▶ _What you are asked to do_
Scan the entries for the word "Business", and copy every line where it appears.
Segment Start: Given records
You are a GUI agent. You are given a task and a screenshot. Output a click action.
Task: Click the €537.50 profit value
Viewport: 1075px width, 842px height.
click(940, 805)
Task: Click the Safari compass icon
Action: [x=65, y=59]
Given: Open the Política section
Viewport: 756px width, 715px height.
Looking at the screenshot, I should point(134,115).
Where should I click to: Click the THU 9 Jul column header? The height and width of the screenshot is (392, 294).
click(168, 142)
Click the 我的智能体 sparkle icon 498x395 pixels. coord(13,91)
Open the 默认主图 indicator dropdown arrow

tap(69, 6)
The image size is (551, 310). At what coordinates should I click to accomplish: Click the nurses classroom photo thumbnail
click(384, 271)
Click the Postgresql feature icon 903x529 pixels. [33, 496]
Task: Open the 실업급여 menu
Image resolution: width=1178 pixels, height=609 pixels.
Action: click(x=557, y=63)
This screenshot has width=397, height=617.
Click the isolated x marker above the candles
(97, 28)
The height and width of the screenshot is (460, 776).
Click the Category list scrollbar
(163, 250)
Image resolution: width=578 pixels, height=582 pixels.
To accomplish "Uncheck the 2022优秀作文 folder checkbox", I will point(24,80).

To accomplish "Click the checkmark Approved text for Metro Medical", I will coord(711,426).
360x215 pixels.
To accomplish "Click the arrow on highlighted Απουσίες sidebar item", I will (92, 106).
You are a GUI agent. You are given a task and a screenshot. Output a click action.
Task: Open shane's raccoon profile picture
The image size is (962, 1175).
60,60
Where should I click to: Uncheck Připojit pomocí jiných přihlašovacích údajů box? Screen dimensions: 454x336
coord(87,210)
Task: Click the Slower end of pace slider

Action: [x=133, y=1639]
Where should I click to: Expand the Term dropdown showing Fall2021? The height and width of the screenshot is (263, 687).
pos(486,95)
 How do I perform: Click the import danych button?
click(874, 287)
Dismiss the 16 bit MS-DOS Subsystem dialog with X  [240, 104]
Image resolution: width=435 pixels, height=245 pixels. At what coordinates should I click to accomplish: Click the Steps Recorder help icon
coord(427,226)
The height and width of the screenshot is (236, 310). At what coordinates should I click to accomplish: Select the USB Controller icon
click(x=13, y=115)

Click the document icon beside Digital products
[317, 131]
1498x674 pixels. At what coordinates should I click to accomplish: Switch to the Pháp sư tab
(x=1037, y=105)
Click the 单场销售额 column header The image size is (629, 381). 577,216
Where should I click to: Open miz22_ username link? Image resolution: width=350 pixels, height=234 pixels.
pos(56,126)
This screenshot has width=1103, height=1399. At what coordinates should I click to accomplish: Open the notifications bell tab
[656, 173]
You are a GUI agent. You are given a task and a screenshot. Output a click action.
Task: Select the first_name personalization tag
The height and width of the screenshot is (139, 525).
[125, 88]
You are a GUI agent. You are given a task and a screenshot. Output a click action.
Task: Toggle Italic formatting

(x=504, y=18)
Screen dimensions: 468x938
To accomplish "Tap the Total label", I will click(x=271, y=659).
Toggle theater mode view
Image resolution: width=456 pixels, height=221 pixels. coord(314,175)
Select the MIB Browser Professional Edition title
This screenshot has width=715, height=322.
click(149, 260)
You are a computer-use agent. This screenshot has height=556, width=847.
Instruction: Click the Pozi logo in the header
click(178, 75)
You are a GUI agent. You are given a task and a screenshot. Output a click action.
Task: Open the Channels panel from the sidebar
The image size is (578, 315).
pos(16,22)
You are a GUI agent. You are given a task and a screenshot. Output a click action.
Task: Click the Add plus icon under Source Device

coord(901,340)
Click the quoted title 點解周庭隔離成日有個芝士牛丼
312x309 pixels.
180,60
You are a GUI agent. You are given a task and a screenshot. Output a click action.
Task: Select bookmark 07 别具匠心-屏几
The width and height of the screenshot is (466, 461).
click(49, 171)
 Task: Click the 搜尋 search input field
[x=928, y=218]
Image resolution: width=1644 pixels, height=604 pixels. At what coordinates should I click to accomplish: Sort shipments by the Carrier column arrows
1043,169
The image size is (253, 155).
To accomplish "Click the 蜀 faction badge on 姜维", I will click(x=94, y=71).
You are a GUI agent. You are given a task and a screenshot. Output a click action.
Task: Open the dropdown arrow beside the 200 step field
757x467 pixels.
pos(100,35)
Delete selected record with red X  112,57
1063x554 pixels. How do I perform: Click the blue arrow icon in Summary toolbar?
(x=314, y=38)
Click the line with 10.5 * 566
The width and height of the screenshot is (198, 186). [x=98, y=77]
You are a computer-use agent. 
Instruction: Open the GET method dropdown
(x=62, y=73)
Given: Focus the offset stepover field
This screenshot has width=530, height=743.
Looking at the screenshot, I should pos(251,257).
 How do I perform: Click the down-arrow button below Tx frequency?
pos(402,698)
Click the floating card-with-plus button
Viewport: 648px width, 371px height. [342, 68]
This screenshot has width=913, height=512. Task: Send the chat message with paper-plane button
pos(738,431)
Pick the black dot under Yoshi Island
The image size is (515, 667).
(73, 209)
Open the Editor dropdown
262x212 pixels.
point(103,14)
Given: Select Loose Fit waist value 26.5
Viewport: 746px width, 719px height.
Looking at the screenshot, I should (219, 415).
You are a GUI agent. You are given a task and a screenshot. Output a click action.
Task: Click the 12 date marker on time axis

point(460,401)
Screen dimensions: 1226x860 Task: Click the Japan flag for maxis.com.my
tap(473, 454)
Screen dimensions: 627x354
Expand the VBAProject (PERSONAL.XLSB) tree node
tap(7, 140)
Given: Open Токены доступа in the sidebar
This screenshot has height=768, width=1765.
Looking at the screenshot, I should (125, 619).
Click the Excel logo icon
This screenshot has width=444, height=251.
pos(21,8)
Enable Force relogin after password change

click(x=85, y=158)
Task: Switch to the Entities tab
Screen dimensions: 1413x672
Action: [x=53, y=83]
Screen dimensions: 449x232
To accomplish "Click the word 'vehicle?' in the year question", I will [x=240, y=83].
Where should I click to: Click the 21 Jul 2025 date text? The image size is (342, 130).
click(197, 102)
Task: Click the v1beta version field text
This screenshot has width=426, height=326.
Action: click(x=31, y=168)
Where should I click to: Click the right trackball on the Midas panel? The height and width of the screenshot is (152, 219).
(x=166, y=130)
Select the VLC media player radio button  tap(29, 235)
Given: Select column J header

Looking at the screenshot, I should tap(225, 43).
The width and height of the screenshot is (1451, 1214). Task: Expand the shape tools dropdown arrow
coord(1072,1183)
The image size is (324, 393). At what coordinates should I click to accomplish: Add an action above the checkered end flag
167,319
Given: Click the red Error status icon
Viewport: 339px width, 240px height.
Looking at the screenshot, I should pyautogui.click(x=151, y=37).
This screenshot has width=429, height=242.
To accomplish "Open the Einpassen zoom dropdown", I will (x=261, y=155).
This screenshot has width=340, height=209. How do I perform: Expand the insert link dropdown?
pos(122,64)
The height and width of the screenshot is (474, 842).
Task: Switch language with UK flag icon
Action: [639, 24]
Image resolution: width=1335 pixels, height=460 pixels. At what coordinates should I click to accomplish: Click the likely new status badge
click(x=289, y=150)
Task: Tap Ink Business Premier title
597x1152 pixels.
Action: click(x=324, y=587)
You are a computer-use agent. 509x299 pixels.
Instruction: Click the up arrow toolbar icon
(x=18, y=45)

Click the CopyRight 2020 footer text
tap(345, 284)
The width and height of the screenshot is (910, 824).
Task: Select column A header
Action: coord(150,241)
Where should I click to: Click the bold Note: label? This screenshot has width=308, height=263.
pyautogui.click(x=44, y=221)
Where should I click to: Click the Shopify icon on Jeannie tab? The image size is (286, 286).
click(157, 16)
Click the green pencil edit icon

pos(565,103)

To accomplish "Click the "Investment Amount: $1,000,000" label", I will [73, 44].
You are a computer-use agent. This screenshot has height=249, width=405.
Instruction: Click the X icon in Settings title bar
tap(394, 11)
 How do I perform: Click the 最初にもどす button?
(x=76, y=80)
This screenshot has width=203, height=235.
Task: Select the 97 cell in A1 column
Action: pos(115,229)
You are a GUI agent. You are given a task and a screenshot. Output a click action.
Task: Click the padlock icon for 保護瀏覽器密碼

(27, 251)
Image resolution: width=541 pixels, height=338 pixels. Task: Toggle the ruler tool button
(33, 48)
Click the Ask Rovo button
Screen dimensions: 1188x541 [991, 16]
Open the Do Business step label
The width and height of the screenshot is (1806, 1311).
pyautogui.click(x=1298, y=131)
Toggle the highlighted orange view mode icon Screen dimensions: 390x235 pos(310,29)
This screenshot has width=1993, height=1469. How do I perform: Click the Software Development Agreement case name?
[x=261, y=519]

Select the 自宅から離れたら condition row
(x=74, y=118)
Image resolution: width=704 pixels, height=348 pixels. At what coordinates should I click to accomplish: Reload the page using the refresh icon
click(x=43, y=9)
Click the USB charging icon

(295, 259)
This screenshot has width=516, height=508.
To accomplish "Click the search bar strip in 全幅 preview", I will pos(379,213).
Segment End: Given records
▶ _Answer section_
Task: Tap Ink Business Premier title
Open the Do Business step label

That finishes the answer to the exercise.